Source Code Magazine

And then, him staring at me, and me staring at him. He was irked. I was bona fide angry. Which is precisely what the nuclear option is for. For those not in the know, the nuclear option, or the NO, is for when you’ve got nothing to lose. Typically this is something you might save for the interview’s end, since in all likelihood it will end the interview. But desperate times? Yeah, desperate measures.

“My friend Andre Braugher” — the Homicide and Brooklyn Nine-Nine star and I had gone to the same college and had acted together — “once said he’d never do another role that required him to use the stereotypical Black accent. How do you answer critics who might dismiss you as a ‘professional Negro’?”

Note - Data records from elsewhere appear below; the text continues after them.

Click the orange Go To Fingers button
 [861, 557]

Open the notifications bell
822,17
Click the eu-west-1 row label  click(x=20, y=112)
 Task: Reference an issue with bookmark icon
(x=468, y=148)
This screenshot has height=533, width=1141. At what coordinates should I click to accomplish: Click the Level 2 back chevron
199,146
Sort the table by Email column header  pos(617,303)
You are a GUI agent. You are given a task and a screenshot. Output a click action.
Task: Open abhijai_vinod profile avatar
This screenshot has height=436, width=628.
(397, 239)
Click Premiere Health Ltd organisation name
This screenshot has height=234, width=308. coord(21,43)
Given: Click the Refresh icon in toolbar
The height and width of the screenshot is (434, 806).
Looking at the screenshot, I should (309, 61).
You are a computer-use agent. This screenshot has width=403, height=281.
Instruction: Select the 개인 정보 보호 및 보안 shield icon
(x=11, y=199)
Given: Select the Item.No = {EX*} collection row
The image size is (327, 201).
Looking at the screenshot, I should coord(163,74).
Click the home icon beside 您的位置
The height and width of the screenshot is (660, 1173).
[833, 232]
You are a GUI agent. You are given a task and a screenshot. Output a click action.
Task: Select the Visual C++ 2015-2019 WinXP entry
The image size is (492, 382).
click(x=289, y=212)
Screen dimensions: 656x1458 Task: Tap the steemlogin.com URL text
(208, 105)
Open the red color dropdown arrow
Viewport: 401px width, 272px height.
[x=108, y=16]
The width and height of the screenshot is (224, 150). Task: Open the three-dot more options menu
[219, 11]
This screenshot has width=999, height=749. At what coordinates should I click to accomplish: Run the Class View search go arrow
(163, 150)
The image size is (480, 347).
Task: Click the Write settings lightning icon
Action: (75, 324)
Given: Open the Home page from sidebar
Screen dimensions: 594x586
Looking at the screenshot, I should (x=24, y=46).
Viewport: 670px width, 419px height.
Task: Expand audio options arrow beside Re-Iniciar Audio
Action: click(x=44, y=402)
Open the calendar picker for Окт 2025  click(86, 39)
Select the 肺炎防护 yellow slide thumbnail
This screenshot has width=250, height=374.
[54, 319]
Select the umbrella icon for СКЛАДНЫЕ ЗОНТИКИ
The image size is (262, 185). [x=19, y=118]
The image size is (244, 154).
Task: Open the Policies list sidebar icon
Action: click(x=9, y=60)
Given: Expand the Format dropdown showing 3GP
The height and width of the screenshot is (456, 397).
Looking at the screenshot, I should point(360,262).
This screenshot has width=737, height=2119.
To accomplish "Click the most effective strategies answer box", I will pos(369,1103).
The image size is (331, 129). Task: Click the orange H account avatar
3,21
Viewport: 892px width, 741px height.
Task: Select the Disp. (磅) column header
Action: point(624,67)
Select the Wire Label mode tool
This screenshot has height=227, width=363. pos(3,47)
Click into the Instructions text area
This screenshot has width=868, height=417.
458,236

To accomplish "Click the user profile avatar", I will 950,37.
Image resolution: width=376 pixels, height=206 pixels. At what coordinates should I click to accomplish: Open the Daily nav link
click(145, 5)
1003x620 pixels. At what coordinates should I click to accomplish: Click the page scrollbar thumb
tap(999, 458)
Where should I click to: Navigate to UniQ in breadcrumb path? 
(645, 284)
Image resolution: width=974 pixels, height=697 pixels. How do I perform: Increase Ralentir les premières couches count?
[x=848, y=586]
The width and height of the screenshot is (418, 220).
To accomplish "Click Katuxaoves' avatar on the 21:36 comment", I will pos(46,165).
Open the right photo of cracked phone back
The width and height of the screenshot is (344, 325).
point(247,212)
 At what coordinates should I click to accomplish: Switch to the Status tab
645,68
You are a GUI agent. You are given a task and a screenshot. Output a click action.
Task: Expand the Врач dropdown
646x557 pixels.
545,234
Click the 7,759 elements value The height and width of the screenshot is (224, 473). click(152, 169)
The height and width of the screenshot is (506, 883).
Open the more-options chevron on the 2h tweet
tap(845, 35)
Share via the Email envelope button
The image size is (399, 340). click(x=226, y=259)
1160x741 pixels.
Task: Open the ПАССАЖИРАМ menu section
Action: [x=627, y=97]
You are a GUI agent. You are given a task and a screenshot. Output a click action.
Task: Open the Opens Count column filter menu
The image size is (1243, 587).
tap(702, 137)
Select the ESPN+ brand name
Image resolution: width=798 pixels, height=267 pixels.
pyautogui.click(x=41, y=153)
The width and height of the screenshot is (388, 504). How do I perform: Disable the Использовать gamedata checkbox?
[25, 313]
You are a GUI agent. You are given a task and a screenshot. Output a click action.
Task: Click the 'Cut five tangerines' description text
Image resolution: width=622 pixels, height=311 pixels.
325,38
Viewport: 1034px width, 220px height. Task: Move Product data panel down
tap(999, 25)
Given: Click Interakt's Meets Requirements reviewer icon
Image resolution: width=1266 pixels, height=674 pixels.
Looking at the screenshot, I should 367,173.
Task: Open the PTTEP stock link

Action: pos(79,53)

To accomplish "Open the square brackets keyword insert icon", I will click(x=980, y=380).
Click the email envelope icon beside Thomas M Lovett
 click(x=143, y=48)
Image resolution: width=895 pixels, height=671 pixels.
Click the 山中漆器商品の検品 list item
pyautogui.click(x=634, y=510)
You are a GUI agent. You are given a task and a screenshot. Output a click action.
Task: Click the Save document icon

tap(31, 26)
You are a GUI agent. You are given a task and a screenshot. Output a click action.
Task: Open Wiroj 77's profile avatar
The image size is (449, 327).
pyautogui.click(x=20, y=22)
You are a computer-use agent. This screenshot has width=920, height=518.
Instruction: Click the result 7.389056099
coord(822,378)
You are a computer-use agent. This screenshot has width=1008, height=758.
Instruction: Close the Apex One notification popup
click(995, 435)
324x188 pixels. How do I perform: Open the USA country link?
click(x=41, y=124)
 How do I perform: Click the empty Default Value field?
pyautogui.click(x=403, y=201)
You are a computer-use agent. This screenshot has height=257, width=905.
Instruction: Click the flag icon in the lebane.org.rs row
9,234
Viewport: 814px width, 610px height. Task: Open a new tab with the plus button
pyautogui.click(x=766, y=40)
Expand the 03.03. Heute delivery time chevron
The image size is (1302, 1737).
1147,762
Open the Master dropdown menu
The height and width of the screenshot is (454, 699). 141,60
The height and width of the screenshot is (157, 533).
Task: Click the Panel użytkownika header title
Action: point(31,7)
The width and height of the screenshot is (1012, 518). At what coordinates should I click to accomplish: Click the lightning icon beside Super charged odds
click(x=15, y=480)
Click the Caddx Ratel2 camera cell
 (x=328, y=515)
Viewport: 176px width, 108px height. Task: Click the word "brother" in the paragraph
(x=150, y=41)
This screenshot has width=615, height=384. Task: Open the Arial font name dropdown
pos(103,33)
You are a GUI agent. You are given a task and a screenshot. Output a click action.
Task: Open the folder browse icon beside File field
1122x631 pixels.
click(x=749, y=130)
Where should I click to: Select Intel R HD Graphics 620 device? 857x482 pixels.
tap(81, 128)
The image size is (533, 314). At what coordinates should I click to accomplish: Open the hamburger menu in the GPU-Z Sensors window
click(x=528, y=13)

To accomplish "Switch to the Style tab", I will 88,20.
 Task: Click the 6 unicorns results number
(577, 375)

Damned straight: desperate. But, effectively effective. Jackson’s eyes widened; he sat up, he leaned in. It was an attack, but he was smart enough to get behind the why of the attack and right into the what of it. Which is to say, does Hollywood “minstrelize” Black actors? 

Annnnnnd we were off to the races, finally. A high-risk maneuver rewarded in spades. Jackson from that point on? Candid, maybe too candid, engaged, locked in. Two hours later? Done.

“Thanks for taking the time, sir.”

“Eh.” And he was on his phone and I was out of his trailer and on the sidewalk in the setting Los Angeles sun. My first cover story in the can on a day I’d never forget with a guy who had already forgotten I was there.